To the best of our knowledge the work reported here is the first to provide a formal modeling framework for decision making with respect to outreach. As with any model-based approach, our work has some limitations and certain facts are worth keeping in mind. First, our results apply mainly to rural outreach settings with relatively lower population densities; in densely populated urban settings coverage models could clearly be much more complex. However, since most urban centers tend to have health posts or clinics with regular hours, outreach generally is focused on rural locations. Second, we assume that the social planner is not biased in favor of
outreach plans where the travel is shorter or across easier terrain (which is sometimes the case in practice), and that the plans from our model can be implemented in an unbiased fashion. Third, in general it could be difficult to predict the exact type of coverage applicable to a particular application environment. However, the models could be run under different assumptions of coverage, and as the results indicate, in many instances the optimal locations are identical (e.g., with N=6 locations), with only the estimates of the populations served being different. In other cases there may be some common locations and some that differ (e.g., with N=3), in which case the social planner would make a subjective decision on the locations to select.

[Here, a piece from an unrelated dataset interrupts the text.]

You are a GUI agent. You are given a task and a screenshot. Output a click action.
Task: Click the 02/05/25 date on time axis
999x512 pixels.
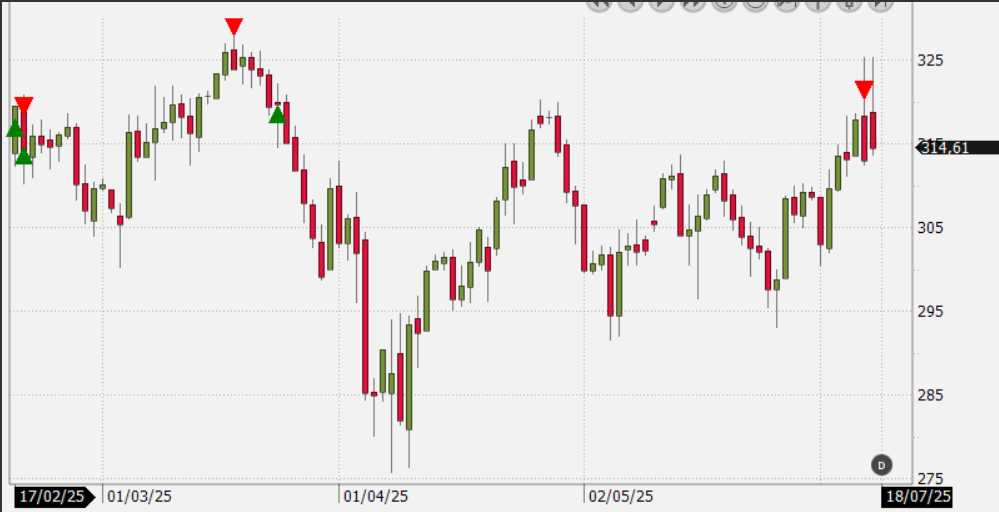pyautogui.click(x=620, y=496)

In addition, when it is not possible to specify the coverage assumption, a robust approach can be applied by creating a model that combines aspects of the different models into one model or by using a minmax regret evaluation of the solutions found by the different models as shown previously. Similarly, if there is uncertainty about parameter values then the model can be run for different parameter values, either separately or in a combined manner, in order to find a robust solution. For example, the first and second radius of model 2 can be assumed to be 4km and 6km in one model run and 5km and 8km in a second model run or have both parameter sets incorporated into one robust model. Moreover, in the robust formulation for addressing demand uncertainty, if the total demand is unchanged and the deviation percentage in each village is the same, the optimal solution of the nominal problem is the same as that of the robust problem.
In summary, outreach is a critical component of EPI vaccination programs in low and middle income countries. However, there are no standard guidelines for outreach and these activities tend to be conducted in a fairly ad hoc fashion. In particular, the problem modeled in this paper is motivated by vaccination activities in India, and our approach is based on adapting facility location models to the outreach coverage problem. Based on past and ongoing work
related to vaccine logistics that we have done with a number of countries in Asia and sub- Saharan Africa, we feel that these models can aid decision makers when they are establishing outreach policies. The resulting outreach plan affects the performance of the entire vaccine supply chain because the demand for vaccines at all levels of the supply chain will vary with the outreach plan and the resulting vaccine coverage.
3.0 MODULAR VACCINE PACKAGING TO INCREASE PACKING EFFICIENCY
3.1 INTRODUCTION
Currently, individual vaccines vials and their component packaging vary significantly in overall length, width, and height. This is because the vaccine packaging size is determined by the dimensions of both individual cylindrical vials (each containing one or more doses of vaccine) and rectangular inner packs that typically contain 10, 20, 50 or 100 vials of a particular vaccine. The variability of inner pack and vial dimensions may hinder efficient vaccine distribution because it constrains packing of cold boxes and vaccine carriers to quantities that are often inappropriate or suboptimal in the context of country-specific vaccination guidelines. In particular, estimating storage space requirements is more difficult with non-standard sizes and in a resource constrained system it may not be possible to take all the vaccines needed in a carrier because of the inefficient packaging.
Modularized packaging is one way to address this because the consequent increase in packing efficiency has the potential to reduce storage space requirements and replenishment frequencies. The standardization of packaging also has the benefit of making operations much simpler for personnel since vaccines can be more easily packed and space requirements can be more easily estimated. While vaccine vial size has been a recent topic of academic and policymaker interest, explorations of alternative packing configurations have not yet addressed
inner packs (Assi, et al., 2011; Dhamodharan & Proano, 2012; Parmar, Baruwa, Zuber, & Kone, 2010; Lee, et al., 2011; Lee & Burke, 2010; Assi, et al., 2013; Brown, et al., 2014; Drain, Nelson, & Lloyd, 2003). The packing analysis in this paper proposes that a solution to inefficient packing caused by inner pack and vial size variability is a modular packaging system (where vial and inner pack dimensions are more consistent between different vaccines) that allows for more effective packing into cold boxes and vaccine carriers.